Ha ha!

You certainly never know what movie he'll review next!

Sunday, 26 January 2014

Burl reviews Lassiter! (1984)



Hut hut, it’s Burl! That’s right – Burl talking! I’m here to review a picture that’s long been forgotten and swept into the dustbin, and that picture is called Lassiter! Ring any bells? Ha ha, I thought not!
You might be more familiar with the picture’s star, Tom Selleck, who of course is well known for his roles in Terminal Island and Midway, and, of course, High Road to China! He stars as Lassiter, of course, who is a jewel thief living in pre-war London for reasons of his own!

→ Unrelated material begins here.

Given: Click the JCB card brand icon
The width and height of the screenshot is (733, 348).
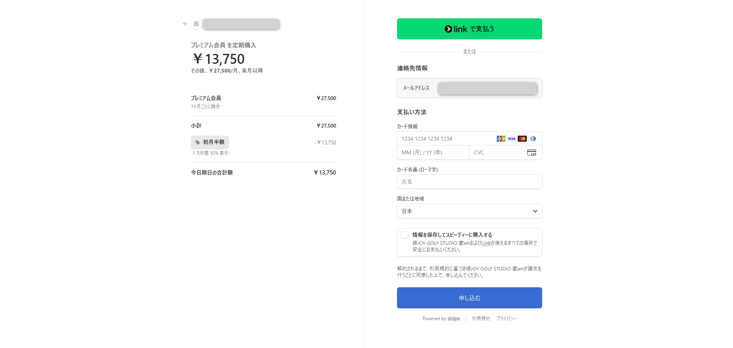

Lassiter seems to have a pretty good life: he creeps around in the houses of the rich, plunders their valuables and then goes home to his taxi dancer girlfriend, Jane Seymour – Dr. Quinn, Medicine Woman herself!
But then suddenly an extremely angry Bob Hoskins shows up in the company of a meek FBI man (played by Joe Regalbuto from The Sword and the Sorcerer) and demands that Lassiter must steal diamonds from the Nazis! Ha ha, Lassiter doesn’t want to, but they pressure him pretty hard! The rest of the picture involves Lassiter refusing this offer he can’t refuse, and planning the job, and then figuring out how he can get away from the nasty Hoskins, who actually presents more of a threat than the Germans!
It’s June of 1939 in this scenario, so the war is a couple of months away from being on in earnest! I guess then it makes sense that the Nazis would never seem particularly threatening, but on the other hand they make such attempts to create nasty antagonists – the sad*stic dragon-lady played by Lauren “Malone” Hutton, and a brutal henchman essayed by none other than Dim from A Clockwork Orange – that the failure is particularly notable, and egregious!
For most of its running time, the picture seems to be completely twist-free, with everyone expressing their motivations and intentions with complete honesty! Ha ha, thankfully the last act features a bit of double-dealing, but it’s too little and too late I’m afraid!
Selleck and his period-inappropriate moustache engage in a few lite-action scenes, but they’re never very exciting, and are scored with completely the wrong sort of music! Sure, the tootling jazz music may be of the time, but it drains the picture of any suspense or excitement in might otherwise have managed! Ha ha, why not use, say, the sort of music that you’d have found in the crime movies of 1939? A much better choice!
The picture had a medium-decent budget, and some talented people behind the camera! But it’s not the lavish style-fest the poster implies, and is often a little bland in its execution! The director (a nice guy – ha ha, I worked with him once!) mostly does TV, and that shows here, I think, even if he does try to spice things up with a little n*dity and kink*ness! Ha ha, and the Nazi dragon lady bit is so ludicrously overdone as to be ha-ha-halarious!
The thing that might have saved the picture, even in the absence of style, suspense and complex plotting, would have been a performance of Cary Grant-level charisma from Selleck! But, sadly, he’s pretty boring here! He manages to deliver a few lines pretty well (“Why, has my hair turned white?”), but there’s no pep to his performance, and very little to the film itself either! I give Lassiter one and a half end credits theme songs by Taco!